Dataset excerpt
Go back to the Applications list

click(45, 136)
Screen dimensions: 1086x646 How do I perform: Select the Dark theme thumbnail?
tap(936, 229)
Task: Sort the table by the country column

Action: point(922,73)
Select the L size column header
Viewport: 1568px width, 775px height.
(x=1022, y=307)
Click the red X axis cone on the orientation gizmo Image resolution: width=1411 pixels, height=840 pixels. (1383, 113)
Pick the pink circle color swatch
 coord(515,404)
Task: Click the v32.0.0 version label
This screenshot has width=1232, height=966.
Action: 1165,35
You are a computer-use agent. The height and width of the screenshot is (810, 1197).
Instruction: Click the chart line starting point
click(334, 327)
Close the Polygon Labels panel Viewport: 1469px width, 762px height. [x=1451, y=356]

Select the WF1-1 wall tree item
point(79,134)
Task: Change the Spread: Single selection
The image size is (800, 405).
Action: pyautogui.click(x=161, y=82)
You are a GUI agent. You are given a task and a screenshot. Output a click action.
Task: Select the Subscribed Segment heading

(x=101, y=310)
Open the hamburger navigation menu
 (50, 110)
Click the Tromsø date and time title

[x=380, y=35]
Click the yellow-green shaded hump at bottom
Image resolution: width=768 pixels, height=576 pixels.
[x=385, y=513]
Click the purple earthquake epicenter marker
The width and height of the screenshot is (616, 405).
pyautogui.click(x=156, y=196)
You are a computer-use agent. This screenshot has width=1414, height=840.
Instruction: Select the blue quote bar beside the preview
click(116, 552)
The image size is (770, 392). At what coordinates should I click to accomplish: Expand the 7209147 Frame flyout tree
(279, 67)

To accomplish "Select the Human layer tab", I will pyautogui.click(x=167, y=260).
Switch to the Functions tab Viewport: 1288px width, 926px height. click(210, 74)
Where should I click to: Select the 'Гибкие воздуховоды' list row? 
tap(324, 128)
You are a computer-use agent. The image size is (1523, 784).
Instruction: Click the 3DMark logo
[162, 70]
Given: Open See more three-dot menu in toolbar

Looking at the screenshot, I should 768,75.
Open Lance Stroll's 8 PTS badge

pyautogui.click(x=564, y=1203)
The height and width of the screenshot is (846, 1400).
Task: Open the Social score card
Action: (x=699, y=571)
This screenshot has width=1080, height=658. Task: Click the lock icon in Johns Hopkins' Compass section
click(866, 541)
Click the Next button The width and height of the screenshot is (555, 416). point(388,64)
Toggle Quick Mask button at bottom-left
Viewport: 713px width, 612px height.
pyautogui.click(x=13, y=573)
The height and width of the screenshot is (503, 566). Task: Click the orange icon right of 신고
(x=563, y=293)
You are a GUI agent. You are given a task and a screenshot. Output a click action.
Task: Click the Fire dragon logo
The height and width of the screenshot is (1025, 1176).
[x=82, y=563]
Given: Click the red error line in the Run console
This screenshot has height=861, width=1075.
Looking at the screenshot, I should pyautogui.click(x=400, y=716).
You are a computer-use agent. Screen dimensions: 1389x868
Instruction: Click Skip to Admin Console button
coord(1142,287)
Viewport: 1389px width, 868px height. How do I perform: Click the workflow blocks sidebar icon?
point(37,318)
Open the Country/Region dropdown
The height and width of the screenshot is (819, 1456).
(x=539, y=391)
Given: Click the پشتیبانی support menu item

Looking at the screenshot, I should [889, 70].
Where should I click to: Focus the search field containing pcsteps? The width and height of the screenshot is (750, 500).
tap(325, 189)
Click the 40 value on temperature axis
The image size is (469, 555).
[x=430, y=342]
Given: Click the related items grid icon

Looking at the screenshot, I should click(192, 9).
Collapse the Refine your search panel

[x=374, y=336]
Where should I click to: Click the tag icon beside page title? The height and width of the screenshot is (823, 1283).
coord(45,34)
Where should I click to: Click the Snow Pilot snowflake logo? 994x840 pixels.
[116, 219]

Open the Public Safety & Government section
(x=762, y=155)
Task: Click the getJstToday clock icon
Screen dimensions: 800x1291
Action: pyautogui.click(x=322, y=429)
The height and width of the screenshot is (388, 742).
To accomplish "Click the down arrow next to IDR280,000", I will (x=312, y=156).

## Short task
Copy the lines above word for word, covering every one of them.

## Result for this task
Go back to the Applications list

click(45, 136)
Screen dimensions: 1086x646 How do I perform: Select the Dark theme thumbnail?
tap(936, 229)
Task: Sort the table by the country column

Action: point(922,73)
Select the L size column header
Viewport: 1568px width, 775px height.
(x=1022, y=307)
Click the red X axis cone on the orientation gizmo Image resolution: width=1411 pixels, height=840 pixels. (1383, 113)
Pick the pink circle color swatch
 coord(515,404)
Task: Click the v32.0.0 version label
This screenshot has width=1232, height=966.
Action: 1165,35
You are a computer-use agent. The height and width of the screenshot is (810, 1197).
Instruction: Click the chart line starting point
click(334, 327)
Close the Polygon Labels panel Viewport: 1469px width, 762px height. [x=1451, y=356]

Select the WF1-1 wall tree item
point(79,134)
Task: Change the Spread: Single selection
The image size is (800, 405).
Action: pyautogui.click(x=161, y=82)
You are a GUI agent. You are given a task and a screenshot. Output a click action.
Task: Select the Subscribed Segment heading

(x=101, y=310)
Open the hamburger navigation menu
 (50, 110)
Click the Tromsø date and time title

[x=380, y=35]
Click the yellow-green shaded hump at bottom
Image resolution: width=768 pixels, height=576 pixels.
[x=385, y=513]
Click the purple earthquake epicenter marker
The width and height of the screenshot is (616, 405).
pyautogui.click(x=156, y=196)
You are a computer-use agent. This screenshot has width=1414, height=840.
Instruction: Select the blue quote bar beside the preview
click(116, 552)
The image size is (770, 392). At what coordinates should I click to accomplish: Expand the 7209147 Frame flyout tree
(279, 67)

To accomplish "Select the Human layer tab", I will pyautogui.click(x=167, y=260).
Switch to the Functions tab Viewport: 1288px width, 926px height. click(210, 74)
Where should I click to: Select the 'Гибкие воздуховоды' list row? 
tap(324, 128)
You are a computer-use agent. The image size is (1523, 784).
Instruction: Click the 3DMark logo
[162, 70]
Given: Open See more three-dot menu in toolbar

Looking at the screenshot, I should 768,75.
Open Lance Stroll's 8 PTS badge

pyautogui.click(x=564, y=1203)
The height and width of the screenshot is (846, 1400).
Task: Open the Social score card
Action: (x=699, y=571)
This screenshot has width=1080, height=658. Task: Click the lock icon in Johns Hopkins' Compass section
click(866, 541)
Click the Next button The width and height of the screenshot is (555, 416). point(388,64)
Toggle Quick Mask button at bottom-left
Viewport: 713px width, 612px height.
pyautogui.click(x=13, y=573)
The height and width of the screenshot is (503, 566). Task: Click the orange icon right of 신고
(x=563, y=293)
You are a GUI agent. You are given a task and a screenshot. Output a click action.
Task: Click the Fire dragon logo
The height and width of the screenshot is (1025, 1176).
[x=82, y=563]
Given: Click the red error line in the Run console
This screenshot has height=861, width=1075.
Looking at the screenshot, I should pyautogui.click(x=400, y=716).
You are a computer-use agent. Screen dimensions: 1389x868
Instruction: Click Skip to Admin Console button
coord(1142,287)
Viewport: 1389px width, 868px height. How do I perform: Click the workflow blocks sidebar icon?
point(37,318)
Open the Country/Region dropdown
The height and width of the screenshot is (819, 1456).
(x=539, y=391)
Given: Click the پشتیبانی support menu item

Looking at the screenshot, I should [889, 70].
Where should I click to: Focus the search field containing pcsteps? The width and height of the screenshot is (750, 500).
tap(325, 189)
Click the 40 value on temperature axis
The image size is (469, 555).
[x=430, y=342]
Given: Click the related items grid icon

Looking at the screenshot, I should click(192, 9).
Collapse the Refine your search panel

[x=374, y=336]
Where should I click to: Click the tag icon beside page title? The height and width of the screenshot is (823, 1283).
coord(45,34)
Where should I click to: Click the Snow Pilot snowflake logo? 994x840 pixels.
[116, 219]

Open the Public Safety & Government section
(x=762, y=155)
Task: Click the getJstToday clock icon
Screen dimensions: 800x1291
Action: pyautogui.click(x=322, y=429)
The height and width of the screenshot is (388, 742).
To accomplish "Click the down arrow next to IDR280,000", I will (x=312, y=156).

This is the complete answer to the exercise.